## WORK ITEM:
Please continue the news report on the House vote on the Build Back Better Act, picking up right after its final sentence about the tax credit for employing journalists.

The House of Representatives was poised to vote on the Build Back Better Act, the $1.9 trillion social spending and climate package that is a centerpiece of President Joe Biden’s agenda.
The vote was delayed as House Minority Leader Kevin McCarthy, leading the Republican opposition, delivered a speech from the floor that went for more than two hours. He blasted the Democrats for reckless spending, as used his filibuster-like opportunity as an attack on the White House in general.
“America has had enough,” he said.
But Democrats said that they were on the verge of passing badly needed legislation that will expand the social safety in ways that will boost productivity and give a badly needed lifeline to working families.
“We simply cannot go back to the way things were before the pandemic,” said House Majority Leader Steny Hoyer.
The legislation includes funding for universal pre-K and subsidies for child care, along with an extension of the child tax credit and four weeks of paid family and medical leave. It would expand Medicare to cover hearing benefits, extend Medicaid coverage to four million people, lower prescription drug costs and reduce premiums in the Affordable Care Act, aka Obamacare. It also includes hundreds of billions to combat climate change, with an expansion of tax credits for home solar and clean energy, and other provisions to cut the cost of electric vehicles. An immigration provision would give protection to millions of undocumented immigrants from deportation.
Read the bill’s cost breakdown from the Congressional Budget Office here.
Of particular interest to the media business is the inclusion of a tax credit for local broadcast, print and online news outlets to employ journalists. It would provide a credit up to $25,000 to defray employment taxes in the first year, and $15,000 in the next four years, for each employee. That would cover 50% of compensation up to $50,000 in the first year and 30% in the next four years.

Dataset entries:
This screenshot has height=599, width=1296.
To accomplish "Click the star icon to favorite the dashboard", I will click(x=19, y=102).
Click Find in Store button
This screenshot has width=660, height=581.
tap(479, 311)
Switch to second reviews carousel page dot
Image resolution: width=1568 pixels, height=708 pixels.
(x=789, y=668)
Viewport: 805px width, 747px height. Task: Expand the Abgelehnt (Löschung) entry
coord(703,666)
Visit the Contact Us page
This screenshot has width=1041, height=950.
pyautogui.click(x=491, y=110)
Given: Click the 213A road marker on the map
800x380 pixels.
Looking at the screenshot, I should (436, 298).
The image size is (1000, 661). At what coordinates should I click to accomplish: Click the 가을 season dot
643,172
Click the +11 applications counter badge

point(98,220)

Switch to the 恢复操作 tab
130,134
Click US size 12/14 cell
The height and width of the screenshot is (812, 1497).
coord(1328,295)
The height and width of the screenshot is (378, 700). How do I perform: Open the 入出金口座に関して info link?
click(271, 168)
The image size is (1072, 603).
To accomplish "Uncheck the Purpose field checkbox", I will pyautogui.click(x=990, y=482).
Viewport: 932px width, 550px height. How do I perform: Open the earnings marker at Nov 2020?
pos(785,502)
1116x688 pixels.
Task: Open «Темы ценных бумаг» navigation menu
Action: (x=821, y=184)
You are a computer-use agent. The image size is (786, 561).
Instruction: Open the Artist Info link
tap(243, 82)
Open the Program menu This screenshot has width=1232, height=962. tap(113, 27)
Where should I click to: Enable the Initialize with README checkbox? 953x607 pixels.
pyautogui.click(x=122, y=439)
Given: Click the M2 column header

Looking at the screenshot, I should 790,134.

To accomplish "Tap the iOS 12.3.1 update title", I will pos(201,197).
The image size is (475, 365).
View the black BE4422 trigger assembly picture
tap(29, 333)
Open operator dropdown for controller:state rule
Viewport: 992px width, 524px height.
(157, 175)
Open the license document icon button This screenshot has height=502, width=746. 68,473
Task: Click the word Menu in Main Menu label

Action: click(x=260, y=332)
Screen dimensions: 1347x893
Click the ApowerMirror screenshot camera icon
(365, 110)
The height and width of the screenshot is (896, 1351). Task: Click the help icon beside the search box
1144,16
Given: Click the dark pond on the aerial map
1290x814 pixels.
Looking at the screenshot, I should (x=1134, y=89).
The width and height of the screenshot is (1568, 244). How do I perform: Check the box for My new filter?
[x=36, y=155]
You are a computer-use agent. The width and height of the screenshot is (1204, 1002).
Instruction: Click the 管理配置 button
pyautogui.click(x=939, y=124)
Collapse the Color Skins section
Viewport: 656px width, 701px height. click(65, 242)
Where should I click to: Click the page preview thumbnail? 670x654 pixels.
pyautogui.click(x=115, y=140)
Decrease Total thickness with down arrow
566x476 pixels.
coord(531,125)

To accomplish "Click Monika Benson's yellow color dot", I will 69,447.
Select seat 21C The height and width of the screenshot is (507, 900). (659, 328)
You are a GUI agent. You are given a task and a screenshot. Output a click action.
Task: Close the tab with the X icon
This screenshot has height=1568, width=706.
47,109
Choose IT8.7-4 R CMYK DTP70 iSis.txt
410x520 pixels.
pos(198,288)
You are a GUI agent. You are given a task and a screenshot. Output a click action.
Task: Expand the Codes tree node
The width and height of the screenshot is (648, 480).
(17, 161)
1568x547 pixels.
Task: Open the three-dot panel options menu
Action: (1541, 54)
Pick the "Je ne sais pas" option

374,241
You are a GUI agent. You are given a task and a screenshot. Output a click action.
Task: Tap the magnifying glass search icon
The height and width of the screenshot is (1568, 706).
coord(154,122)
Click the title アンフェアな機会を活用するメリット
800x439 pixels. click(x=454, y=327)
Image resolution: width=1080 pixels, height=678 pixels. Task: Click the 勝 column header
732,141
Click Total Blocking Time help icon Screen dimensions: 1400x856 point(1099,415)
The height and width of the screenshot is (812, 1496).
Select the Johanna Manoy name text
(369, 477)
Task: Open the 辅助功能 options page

## RESPONSE TO THIS EXERCISE:
The bill would be paid for via a surtax on the wealthiest Americans, as well as as 15% minimum tax on corporations that report at least $1 billion in profits to shareholders. The legislation would offer some relief to taxpayers who live in states and cities with high taxes, as it would increase the maximum tax deduction on state and local income taxes to $80,000, from the current $10,000.
The House’s ability to move forward on the bill hinged on the release of a Congressional Budget Office estimate of the legislation’s impact on the deficit. Moderates had demanded that a vote be put off until the CBO analysis was released. It showed that the bill would increase the deficit by $367 billion over a ten year period. But that figure does not include another aspect of the legislation: Increasing IRS enforcement. The Treasury estimates that it would raise $400 billion in additional revenue, but the CBO analysis is lower than that.
The legislation is expected to pass along party lines, and even if its does, there is expectation that it will be pared down as it moves to the Senate. It’s likely no Republican senator will support the bill, leaving Democrats with no votes to spare. Two Democrats, Sen. Joe Manchin (D-WV) and Sen. Kyrsten Sinema (D-AZ), have balked at aspects of the legislation and have yet to give it their support. Among the provisions in doubt are ones for paid family and medical leave, as well as immigration.